Nikolay Vasilyeviç Gogol – Bir Delinin Anı Defteri

Neva Bulvarı’ndan güzel bir yer yoktur. Bu hiç değilse Petersburg için böyledir. Petersburg için her şeydir Neva Bulvarı. Nasıl da pırıl pırıl parlar, başkentimizin bu alımlı, fettan dilberi. Şundan kesinlikle eminim ki, memur olsun, sivil olsun Petersburg’un hiçbir sakini bu caddeyi dünyaya değişmez. Kaytan bıyıklı, sinekkaydı tıraşlı, birinci sınıf terzi elinden çıkmış takım elbiseli yirmi beşindeki genç takımı da, sakalına aklar düşmüş, tepesi gümüş tabak gibi parıldamaya başlamışlar takımı da hayrandırlar Neva Bulvarı’na. Ya kadınlar! Kadınlar için hele, canlar canıdır, Neva Bulvarı. Kime hoş gelmez ki zaten bu cadde? Adımını atmaya gör, tek bir arzuyla dolar taşar için: Gezmek, gezmek, gezmek. Çok önemli, ivedi işleri olanlar bile Neva Bulvarı’na çıkar çıkmaz bütün işlerini unuturlar.

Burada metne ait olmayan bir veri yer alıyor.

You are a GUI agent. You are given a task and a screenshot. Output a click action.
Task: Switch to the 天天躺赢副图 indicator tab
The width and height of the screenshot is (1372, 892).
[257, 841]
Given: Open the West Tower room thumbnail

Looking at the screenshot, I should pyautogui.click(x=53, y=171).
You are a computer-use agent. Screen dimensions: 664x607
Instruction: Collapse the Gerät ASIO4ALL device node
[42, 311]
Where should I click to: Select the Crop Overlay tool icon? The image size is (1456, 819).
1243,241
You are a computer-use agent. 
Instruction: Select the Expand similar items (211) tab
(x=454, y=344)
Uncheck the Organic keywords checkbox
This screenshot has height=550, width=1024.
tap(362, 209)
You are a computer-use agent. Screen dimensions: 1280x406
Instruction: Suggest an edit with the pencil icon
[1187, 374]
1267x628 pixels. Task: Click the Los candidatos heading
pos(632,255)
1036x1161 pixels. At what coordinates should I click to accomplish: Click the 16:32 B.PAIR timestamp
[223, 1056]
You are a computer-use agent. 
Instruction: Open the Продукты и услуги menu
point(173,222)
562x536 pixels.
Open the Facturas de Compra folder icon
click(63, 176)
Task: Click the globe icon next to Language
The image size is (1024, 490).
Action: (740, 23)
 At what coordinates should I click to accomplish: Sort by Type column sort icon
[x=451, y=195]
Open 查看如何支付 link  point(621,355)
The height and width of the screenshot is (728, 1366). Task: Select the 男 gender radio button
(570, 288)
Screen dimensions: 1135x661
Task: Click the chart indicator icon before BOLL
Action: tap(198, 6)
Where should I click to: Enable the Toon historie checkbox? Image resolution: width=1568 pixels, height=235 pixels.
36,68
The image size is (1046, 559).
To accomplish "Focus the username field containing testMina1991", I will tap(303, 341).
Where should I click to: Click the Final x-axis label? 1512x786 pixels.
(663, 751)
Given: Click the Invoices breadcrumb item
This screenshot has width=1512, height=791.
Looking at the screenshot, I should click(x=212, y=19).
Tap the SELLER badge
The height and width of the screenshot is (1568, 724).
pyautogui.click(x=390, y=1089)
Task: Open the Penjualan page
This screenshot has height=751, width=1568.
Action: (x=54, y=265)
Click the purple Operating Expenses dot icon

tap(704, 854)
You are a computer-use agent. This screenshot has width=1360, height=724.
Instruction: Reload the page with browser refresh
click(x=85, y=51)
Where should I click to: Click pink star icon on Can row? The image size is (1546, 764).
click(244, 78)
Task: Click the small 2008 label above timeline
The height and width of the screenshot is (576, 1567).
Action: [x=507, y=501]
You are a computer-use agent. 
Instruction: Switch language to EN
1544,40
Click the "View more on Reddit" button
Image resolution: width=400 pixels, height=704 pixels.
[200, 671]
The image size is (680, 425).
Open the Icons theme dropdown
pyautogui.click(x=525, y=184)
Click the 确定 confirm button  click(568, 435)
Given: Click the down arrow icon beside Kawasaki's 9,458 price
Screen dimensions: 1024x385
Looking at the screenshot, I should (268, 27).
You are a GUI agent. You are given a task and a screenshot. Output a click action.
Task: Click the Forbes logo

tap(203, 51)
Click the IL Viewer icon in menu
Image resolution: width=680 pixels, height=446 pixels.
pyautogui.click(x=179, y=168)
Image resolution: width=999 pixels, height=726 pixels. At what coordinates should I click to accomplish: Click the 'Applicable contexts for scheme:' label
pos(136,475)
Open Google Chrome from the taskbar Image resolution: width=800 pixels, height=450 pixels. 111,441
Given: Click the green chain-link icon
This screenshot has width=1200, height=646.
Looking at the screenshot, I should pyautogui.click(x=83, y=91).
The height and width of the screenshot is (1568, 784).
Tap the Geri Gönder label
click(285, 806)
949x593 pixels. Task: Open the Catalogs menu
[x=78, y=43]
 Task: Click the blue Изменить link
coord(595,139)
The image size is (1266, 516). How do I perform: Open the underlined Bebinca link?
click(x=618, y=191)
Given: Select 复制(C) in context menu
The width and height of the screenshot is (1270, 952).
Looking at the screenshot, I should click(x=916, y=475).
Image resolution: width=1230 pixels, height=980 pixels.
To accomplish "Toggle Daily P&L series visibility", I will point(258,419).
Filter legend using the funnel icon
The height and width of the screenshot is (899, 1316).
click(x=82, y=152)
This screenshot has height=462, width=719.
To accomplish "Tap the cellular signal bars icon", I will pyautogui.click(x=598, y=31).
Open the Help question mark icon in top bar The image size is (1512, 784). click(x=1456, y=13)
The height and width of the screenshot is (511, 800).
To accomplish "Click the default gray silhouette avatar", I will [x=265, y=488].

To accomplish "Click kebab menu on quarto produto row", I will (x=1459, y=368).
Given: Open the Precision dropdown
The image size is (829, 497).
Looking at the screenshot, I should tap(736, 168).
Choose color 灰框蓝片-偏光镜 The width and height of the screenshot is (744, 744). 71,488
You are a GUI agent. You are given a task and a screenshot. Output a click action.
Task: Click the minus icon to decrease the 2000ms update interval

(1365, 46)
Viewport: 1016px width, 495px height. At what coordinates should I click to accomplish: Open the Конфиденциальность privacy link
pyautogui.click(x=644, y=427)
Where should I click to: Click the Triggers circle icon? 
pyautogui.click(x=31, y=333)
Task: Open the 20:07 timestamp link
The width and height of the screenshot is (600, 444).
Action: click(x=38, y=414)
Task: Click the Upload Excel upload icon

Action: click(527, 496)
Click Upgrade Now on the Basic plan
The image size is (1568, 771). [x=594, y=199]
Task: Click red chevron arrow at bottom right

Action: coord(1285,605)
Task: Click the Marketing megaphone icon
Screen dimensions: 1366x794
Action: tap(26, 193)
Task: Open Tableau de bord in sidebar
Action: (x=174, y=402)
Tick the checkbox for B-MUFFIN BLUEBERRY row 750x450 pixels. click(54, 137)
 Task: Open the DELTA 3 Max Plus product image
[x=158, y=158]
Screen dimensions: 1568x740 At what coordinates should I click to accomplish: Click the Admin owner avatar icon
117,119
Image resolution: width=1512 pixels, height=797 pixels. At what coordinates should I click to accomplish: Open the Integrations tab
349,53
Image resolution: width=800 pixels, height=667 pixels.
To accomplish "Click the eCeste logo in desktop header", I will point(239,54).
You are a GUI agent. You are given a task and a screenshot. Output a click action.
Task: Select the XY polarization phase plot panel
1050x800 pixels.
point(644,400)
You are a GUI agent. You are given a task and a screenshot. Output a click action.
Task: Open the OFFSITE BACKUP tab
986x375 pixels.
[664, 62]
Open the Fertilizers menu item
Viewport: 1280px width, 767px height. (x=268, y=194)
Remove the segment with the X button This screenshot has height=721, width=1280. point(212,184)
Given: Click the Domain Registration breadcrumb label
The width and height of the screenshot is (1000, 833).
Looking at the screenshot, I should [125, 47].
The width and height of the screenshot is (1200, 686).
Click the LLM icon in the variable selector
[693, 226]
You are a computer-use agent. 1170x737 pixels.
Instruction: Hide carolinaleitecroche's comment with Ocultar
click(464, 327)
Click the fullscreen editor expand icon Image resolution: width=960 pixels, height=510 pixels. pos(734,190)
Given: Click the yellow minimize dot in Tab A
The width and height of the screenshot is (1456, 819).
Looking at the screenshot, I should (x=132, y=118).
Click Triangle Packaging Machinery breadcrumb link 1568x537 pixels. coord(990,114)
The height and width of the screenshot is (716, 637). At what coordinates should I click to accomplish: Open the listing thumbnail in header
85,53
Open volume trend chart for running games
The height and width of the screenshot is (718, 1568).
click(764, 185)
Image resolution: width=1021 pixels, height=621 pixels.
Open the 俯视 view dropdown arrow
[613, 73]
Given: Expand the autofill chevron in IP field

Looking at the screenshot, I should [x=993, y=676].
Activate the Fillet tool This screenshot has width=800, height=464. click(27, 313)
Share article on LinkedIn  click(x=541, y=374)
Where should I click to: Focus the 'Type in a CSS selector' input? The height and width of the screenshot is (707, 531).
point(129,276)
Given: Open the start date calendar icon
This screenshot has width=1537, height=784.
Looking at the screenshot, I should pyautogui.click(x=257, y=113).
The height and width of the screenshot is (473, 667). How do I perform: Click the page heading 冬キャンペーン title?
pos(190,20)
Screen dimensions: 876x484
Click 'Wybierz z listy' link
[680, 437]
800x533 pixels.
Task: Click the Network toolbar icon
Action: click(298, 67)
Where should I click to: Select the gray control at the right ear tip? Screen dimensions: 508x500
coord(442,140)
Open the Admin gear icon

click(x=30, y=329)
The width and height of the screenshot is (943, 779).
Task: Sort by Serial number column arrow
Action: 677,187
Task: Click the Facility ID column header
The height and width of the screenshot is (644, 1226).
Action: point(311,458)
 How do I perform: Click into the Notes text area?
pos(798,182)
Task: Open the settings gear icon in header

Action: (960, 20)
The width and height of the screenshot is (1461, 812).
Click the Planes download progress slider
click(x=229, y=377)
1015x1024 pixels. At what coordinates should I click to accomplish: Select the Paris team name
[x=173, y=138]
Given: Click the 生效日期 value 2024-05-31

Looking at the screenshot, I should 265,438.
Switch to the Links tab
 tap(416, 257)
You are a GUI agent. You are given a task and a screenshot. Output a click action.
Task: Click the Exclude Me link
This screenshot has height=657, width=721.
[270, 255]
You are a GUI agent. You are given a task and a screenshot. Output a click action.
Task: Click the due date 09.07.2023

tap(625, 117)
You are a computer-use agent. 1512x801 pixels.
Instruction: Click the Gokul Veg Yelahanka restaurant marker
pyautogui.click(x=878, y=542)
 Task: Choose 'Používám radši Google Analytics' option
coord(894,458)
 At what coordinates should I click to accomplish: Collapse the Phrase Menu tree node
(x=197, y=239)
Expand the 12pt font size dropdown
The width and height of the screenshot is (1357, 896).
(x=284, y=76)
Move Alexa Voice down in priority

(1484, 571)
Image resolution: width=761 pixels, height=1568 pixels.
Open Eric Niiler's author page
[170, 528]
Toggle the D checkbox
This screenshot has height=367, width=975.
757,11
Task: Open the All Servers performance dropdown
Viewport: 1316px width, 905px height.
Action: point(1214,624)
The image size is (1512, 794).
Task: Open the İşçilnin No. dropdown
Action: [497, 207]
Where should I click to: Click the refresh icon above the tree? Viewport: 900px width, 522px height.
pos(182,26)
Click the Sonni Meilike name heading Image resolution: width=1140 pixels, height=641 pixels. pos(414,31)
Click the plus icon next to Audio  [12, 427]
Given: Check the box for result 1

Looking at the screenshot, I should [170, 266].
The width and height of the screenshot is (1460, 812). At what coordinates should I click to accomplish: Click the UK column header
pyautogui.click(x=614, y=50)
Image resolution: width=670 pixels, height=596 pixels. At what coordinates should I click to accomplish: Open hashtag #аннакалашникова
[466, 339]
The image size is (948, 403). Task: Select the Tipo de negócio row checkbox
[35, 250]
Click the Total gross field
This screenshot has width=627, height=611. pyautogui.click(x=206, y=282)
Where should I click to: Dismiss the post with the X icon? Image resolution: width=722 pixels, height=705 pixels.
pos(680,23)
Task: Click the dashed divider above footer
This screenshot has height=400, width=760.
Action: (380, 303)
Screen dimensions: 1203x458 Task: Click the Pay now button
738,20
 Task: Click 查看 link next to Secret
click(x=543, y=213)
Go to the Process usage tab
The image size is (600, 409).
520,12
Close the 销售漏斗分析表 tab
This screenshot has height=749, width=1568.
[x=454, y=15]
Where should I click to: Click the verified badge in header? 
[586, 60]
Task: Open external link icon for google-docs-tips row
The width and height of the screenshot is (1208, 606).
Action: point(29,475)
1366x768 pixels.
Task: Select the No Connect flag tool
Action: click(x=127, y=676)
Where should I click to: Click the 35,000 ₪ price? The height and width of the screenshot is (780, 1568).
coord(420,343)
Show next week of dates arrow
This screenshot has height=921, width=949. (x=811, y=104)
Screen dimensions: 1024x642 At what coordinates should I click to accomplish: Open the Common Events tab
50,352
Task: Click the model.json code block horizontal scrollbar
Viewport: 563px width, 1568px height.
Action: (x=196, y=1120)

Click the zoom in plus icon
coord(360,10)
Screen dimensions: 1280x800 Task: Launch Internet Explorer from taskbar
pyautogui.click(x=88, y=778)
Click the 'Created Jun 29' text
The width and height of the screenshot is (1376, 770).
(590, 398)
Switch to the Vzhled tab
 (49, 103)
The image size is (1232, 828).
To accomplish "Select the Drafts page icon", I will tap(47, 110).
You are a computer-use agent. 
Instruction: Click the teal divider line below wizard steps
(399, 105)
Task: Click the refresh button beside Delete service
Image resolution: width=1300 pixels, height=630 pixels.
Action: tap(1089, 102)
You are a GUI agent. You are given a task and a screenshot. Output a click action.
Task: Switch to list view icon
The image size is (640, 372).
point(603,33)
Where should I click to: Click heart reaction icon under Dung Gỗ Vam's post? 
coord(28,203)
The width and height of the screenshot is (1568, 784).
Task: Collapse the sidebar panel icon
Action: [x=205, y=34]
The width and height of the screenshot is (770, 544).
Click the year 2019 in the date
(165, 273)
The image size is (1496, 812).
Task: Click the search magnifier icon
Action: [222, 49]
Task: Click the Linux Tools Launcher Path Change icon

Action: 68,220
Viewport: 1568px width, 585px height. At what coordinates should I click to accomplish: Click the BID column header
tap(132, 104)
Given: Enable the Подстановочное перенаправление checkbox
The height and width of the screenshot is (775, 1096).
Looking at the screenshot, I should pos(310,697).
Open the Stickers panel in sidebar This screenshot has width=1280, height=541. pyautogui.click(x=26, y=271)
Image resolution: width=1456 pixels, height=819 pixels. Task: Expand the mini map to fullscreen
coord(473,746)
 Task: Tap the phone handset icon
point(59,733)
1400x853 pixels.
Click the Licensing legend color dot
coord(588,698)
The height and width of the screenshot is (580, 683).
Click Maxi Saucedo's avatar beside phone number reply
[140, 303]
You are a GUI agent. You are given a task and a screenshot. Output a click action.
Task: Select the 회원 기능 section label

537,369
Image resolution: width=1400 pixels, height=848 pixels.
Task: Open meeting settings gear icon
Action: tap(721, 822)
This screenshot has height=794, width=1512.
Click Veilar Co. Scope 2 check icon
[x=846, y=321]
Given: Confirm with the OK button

Tüm Petersburg’u saran çıkar koşuşturmalarının, ticari kaygıların geçerli olmadığı tek yer burasıdır. Neva Bulvarı’nda karşılaştığınız bir Petersburglu; Morskaya, Gorohovaya, Liteynaya ya da Meşçanskaya caddelerinde karşılaşacağınız bir Petersburgludan her zaman daha az bencildir. Neden derseniz, ister yaya gidiyor, ister kuruldukları kupa arabalarıyla uçuyor olsunlar, bu caddelerde karşılacağınız insanlar gözlerini hırs bürümüş açgözlü çıkarcılardır da ondan… Neva Bulvarı kent halkının genel iletişimini de sağlayan bir yerdir. Kentin Petersburg ya da Viborg kesiminde oturan biri, kaç yıldır görüşemediği Peksi ya da Moskova Kapısı taraflarında oturan bir ahbabını, Neva Bulvarı’na çıkacak olursa eğer, göreceğini kesinlikle bilir. Hiçbir randevu defteri, hiçbir danışma bürosu böylesine güvenceli buluşmalar sağlayamaz. Nelere kadirsin sen ey Neva Bulvarı! Garibanların bile, sana çıkıp iki tur atmaları yeter, gönüllerinin şenlenmesi için.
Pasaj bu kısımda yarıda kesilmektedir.